WHICH ARE GREATER, the challenges facing Los Angeles or the opportunities to meet them? The research and civic leaders featured in this issue of Blueprint are evidence of the magnitude of both.
The challenges are considerable: Immigrants are arriving daily from around the world, some ready for work, others destitute and desperate. Income is stratified, with astonishing pockets of wealth virtually adjacent to dismaying swaths of poverty. Housing is in short supply, stretching even middle-class residents, and pushing some of the very poor into homelessness. Squalid encampments mock the region’s claims to affluence. And traffic? Well, try hurrying across town on a Friday evening.
But opportunities are abundant as well: The same immigrants who need places to live and schools for their children bring energy and excitement to the region, in everything from its food to its economy. Housing policy, once an afterthought, has moved squarely to the center of the political agenda. Planners and researchers are experimenting with design and transportation innovations that could revolutionize the way Angelenos live, work and move about.
It is perhaps the range of innovation that is most striking. As the articles in this issue reveal, academics and planners are studying ways to redirect traffic and parking. They are developing new ways of thinking about the design and density of housing. Legislators and voters, in part driven by the tragedy of homelessness, are exploring new ideas for promoting more affordable housing. Students and teachers are immersing themselves in Los Angeles communities and in controversies at the border to study and assist new arrivals, as well as help this city’s working people. If L.A.’s future is bright, it is because so many people are striving toward it.
It’s also noteworthy that these ideas are being explored against different histories.
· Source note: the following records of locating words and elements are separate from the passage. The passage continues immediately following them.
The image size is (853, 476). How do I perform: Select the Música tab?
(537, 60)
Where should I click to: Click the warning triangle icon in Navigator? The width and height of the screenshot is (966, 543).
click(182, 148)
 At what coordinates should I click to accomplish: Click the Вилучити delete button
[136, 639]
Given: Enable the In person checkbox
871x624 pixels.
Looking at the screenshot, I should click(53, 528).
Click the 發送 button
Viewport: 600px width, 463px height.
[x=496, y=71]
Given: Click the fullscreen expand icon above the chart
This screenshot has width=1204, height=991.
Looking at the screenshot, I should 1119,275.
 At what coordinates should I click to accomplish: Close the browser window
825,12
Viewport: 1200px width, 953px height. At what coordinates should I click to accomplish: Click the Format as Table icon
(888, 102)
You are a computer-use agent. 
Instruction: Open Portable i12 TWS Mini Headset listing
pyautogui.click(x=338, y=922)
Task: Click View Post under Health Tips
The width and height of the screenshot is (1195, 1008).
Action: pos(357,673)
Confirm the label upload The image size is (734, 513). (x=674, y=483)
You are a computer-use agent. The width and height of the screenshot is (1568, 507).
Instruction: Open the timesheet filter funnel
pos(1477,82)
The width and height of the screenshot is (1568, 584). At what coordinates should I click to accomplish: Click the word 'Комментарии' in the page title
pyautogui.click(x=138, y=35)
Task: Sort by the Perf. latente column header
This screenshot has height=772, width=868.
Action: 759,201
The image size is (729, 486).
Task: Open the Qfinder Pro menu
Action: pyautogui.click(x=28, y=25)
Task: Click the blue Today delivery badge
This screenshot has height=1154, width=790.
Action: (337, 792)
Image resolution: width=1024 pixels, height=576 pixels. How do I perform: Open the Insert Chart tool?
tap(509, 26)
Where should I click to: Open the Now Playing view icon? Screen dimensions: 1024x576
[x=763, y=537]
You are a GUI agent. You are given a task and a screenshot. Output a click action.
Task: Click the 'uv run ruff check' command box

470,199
As Jon Regardie explains in his article about congestion pricing, that is not an idea new with Los Angeles, but it has specific potential, as well as resistance, here, where residents are accustomed to free public roads that are not a commodity subject to tolls or otherwise managed. Similarly, L.A.’s housing crunch is the object of close analysis by UCLA professor Stephanie Pincetl, who has clear eyes about the complexity of its politics. Meanwhile, immigration and labor are vital to L.A. and its future, but the best ways to address them combine research and activism, a sense that Los Angeles needs to be studied and lived in at the same time.
On balance, the tension between challenge and potential gives thoughtful leaders reason for optimism. Frank Gehry designed L.A.’s most beautiful building, the arresting Disney Hall, and he is now exploring new and inviting places to work and learn and celebrate our culture along the Los Angeles River. Antonia Hernandez, who came here in the third grade from her native Mexico and went on to graduate from UCLA and UCLA Law School, is addressing the region’s needs as executive director of the California Community Foundation.
“We’ve come to accept the messiness of life here … the liberties, the opportunities,” she said in a conversation with Blueprint. “And I think we’re melding the good of what this country has to offer with the communal sense. That’s where liberal democracy will succeed.”
Hernandez is onto something. Los Angeles must recognize both its messiness and its potential. Both are true and true at the same time. She, along with others in this issue, remind us that, although there is plenty to do, Los Angeles has abundant resources to work with.